Reflex epilepsies: progress in understanding Volume 7, issue 1, March 2005

Auteur(s) : Paolo Tinuper

Department of Neurological Science University of Bologna Bologna, Italy

Reflex epilepsies : progress in understanding

P. Wolf, Y. Inoue, B. Zifkin 
John Libbey Eurotext, 2004, 156 pp.

This book collects contributions giving an exhaustive overview of the ideas and data discussed at the 12th International Bethel-Cleveland Epilepsy Symposium on reflex epilepsies held in Biefeld, Germany, in June 2001.
As the Editors state in the introduction, the title of the work highlights the authors’ intention to bring new knowledge to the nosography and mechanisms of the different forms of reflex epilepsies and, parallely, through such knowledge, to better understand epilepsy itself. 
The book contains 14 chapters written by 36 distinguished epileptologists from around the world. The first three chapters are devoted to photosensitivity, offering a comprehensive review of experimental, neurophysiological and clinical aspects of photosensitive seizures and including the suggestion of innovative non-pharmacological methods to prevent photosensitivity by means of optical filters.
The question whether the induction of seizures by ideation, calculation, playing games, writing, or drawing have the same reflex epileptic mechanism of seizures provoked by thinking is discussed in depth and new insights on functional imaging in seizures provoked by reading, and the link between primary reading epilepsy and idiopathic generalised epilepsy are pointed out in the following chapters.
Thereafter, the book considers the neurophysiology of musical perception in musicogenic epilepsy and the complexity of emotional factors able to precipitate epileptic seizures. Three chapters are devoted to seizures precipitated by hot water and by eating, discussing the not yet clarified effective neurophysiologocal mechanism. Finally, the last chapters of the book deal with seizures provoked by proprioceptive stimuli, in particular discussing the role played in this condition by cortical malformations.
Overall, the book represents a complete update on reflex epilepsies and opens interesting suggestions in the pathophysiology of generalized epilepsies as opposed to focal conditions.
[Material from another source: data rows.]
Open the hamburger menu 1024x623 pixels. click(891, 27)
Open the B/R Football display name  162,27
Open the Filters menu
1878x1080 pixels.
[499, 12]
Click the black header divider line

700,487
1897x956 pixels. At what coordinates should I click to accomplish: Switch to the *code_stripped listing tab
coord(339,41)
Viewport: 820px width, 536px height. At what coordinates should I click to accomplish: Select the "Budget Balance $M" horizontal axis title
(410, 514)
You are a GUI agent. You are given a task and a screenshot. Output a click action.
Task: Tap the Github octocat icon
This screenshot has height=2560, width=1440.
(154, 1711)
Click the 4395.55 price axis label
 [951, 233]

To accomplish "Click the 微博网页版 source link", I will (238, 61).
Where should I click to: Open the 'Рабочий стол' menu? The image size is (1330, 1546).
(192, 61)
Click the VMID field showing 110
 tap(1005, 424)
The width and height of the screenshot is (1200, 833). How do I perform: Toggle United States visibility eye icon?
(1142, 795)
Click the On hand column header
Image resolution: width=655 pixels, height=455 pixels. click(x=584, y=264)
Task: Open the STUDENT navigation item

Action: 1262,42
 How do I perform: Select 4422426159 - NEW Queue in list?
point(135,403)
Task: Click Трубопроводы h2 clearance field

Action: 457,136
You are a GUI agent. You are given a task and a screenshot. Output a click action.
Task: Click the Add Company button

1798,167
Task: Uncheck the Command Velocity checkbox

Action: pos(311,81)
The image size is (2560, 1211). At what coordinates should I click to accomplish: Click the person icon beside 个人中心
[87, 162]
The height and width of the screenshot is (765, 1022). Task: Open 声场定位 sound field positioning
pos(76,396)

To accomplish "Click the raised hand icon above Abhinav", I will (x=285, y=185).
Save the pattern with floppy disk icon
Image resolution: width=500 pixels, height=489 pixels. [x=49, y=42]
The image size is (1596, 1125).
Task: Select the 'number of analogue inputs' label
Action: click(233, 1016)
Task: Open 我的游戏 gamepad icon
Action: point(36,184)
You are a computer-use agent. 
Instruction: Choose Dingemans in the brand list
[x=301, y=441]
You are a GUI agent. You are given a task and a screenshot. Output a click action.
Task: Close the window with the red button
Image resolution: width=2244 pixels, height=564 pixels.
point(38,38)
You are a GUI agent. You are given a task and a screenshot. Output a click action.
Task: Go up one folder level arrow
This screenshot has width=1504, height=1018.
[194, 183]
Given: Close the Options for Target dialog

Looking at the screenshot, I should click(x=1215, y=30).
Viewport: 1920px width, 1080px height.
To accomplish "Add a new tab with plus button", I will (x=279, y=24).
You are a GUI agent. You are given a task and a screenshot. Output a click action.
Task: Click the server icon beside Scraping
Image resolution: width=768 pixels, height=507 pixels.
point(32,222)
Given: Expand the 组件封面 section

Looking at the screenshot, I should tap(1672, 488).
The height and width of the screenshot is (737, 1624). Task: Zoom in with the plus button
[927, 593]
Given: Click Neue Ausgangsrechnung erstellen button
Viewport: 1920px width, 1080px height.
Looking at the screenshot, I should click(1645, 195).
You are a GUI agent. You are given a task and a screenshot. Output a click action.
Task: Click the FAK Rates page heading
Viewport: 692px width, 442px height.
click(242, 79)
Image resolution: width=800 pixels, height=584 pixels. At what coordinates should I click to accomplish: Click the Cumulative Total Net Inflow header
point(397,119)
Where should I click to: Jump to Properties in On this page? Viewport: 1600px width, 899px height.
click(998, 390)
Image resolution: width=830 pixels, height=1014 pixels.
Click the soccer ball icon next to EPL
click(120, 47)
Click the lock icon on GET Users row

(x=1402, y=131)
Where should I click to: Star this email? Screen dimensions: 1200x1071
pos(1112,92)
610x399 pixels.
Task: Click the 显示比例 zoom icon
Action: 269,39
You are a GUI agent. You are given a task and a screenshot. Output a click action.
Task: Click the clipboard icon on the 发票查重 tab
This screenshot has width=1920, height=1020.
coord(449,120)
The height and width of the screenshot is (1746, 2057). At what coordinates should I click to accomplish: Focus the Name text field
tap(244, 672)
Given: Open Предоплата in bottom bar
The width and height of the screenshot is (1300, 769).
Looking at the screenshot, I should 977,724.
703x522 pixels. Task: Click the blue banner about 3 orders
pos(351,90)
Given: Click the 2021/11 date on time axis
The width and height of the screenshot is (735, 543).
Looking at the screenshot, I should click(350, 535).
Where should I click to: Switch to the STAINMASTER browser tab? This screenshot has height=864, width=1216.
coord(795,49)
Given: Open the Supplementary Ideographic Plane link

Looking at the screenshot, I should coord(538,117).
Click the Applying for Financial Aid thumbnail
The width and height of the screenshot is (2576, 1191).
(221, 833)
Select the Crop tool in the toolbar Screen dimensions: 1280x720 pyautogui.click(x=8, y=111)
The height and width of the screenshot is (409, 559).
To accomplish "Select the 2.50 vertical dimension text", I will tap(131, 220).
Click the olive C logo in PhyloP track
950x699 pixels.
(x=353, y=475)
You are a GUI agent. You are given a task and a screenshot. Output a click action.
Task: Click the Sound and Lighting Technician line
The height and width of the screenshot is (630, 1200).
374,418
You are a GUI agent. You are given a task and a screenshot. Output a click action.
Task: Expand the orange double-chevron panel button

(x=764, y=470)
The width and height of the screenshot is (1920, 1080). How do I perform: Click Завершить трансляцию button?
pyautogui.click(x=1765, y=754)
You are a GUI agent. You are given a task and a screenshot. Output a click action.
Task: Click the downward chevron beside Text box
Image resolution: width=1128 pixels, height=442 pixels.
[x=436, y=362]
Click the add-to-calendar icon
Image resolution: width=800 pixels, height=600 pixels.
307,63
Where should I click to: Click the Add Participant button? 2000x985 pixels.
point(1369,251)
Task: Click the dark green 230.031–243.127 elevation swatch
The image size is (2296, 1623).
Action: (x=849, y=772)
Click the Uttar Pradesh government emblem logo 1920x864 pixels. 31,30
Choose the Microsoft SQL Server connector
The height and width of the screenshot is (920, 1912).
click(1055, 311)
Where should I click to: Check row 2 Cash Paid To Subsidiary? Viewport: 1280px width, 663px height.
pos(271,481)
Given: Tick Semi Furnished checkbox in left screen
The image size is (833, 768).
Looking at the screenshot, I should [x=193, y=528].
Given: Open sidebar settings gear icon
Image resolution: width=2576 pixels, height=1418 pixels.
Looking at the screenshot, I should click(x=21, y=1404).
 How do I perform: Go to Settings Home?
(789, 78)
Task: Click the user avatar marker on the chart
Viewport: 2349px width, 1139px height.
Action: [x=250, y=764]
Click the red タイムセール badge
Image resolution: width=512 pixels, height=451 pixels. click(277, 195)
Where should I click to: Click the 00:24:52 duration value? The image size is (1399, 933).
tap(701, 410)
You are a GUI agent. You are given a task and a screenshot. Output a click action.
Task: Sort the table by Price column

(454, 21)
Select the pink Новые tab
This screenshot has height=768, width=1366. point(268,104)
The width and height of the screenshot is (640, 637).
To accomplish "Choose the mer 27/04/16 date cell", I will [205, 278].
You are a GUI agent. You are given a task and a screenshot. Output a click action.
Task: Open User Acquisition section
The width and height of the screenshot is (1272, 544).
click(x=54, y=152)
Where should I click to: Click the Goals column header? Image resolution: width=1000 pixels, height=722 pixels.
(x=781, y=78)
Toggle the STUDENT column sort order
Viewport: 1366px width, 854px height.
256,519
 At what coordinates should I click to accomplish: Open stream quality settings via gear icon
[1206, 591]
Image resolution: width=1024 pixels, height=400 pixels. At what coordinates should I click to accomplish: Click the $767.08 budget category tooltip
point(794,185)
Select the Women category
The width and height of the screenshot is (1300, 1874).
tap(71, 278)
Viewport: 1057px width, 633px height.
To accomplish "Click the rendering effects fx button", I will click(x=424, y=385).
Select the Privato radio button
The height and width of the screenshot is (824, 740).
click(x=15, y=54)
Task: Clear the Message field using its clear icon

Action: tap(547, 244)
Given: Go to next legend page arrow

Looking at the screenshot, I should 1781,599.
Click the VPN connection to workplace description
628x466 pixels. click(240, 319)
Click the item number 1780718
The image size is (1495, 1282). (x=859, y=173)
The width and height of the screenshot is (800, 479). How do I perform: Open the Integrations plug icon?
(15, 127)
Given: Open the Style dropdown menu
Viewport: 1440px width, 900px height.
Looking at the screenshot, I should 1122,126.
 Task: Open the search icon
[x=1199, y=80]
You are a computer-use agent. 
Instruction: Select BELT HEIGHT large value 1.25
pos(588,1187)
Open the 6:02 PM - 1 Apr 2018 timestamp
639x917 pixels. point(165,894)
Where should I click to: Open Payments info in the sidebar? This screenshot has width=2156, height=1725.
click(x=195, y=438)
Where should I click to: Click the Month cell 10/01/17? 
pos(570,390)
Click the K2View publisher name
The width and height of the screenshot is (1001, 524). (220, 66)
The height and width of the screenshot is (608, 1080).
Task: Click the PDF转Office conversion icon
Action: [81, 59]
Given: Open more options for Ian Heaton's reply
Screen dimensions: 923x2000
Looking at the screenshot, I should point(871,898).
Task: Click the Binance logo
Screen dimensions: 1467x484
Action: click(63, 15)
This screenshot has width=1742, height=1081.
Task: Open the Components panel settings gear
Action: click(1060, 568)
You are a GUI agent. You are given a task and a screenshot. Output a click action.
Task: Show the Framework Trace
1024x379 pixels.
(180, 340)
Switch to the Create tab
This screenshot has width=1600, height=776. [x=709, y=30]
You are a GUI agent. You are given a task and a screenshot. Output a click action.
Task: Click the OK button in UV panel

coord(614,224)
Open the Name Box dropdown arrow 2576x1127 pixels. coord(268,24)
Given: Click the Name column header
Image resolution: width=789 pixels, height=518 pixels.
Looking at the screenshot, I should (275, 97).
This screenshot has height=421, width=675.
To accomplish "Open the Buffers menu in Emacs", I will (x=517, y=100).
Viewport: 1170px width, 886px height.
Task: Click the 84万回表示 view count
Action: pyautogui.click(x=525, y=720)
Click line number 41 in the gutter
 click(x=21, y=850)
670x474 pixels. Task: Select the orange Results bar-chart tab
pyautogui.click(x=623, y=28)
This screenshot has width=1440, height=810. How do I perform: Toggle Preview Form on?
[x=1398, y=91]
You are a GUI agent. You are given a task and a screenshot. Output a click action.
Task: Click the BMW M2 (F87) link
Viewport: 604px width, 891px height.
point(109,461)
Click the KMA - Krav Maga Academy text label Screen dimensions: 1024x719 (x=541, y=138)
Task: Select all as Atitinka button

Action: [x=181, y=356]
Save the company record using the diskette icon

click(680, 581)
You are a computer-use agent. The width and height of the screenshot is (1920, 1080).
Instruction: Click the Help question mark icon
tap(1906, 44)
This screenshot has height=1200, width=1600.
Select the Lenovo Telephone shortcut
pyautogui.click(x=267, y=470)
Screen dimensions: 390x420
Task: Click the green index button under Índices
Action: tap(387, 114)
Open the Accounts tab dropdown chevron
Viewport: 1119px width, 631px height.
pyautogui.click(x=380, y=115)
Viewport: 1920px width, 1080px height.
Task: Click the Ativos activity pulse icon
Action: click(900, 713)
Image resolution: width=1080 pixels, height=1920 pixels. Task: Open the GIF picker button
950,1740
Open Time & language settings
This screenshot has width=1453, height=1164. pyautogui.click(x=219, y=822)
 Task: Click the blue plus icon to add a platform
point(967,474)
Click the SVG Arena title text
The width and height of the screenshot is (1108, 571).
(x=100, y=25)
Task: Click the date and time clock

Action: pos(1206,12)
The text is easy to read, and the figures, particularly the polygraphic tracings, are clear and impressive.
This is the third book on reflex epilepsies in the epileptic literature panorama and appears six years after the previous volume. Advances in complex technologies for investigating epileptic seizures and the experience of the authors in this field are the hallmarks of this work.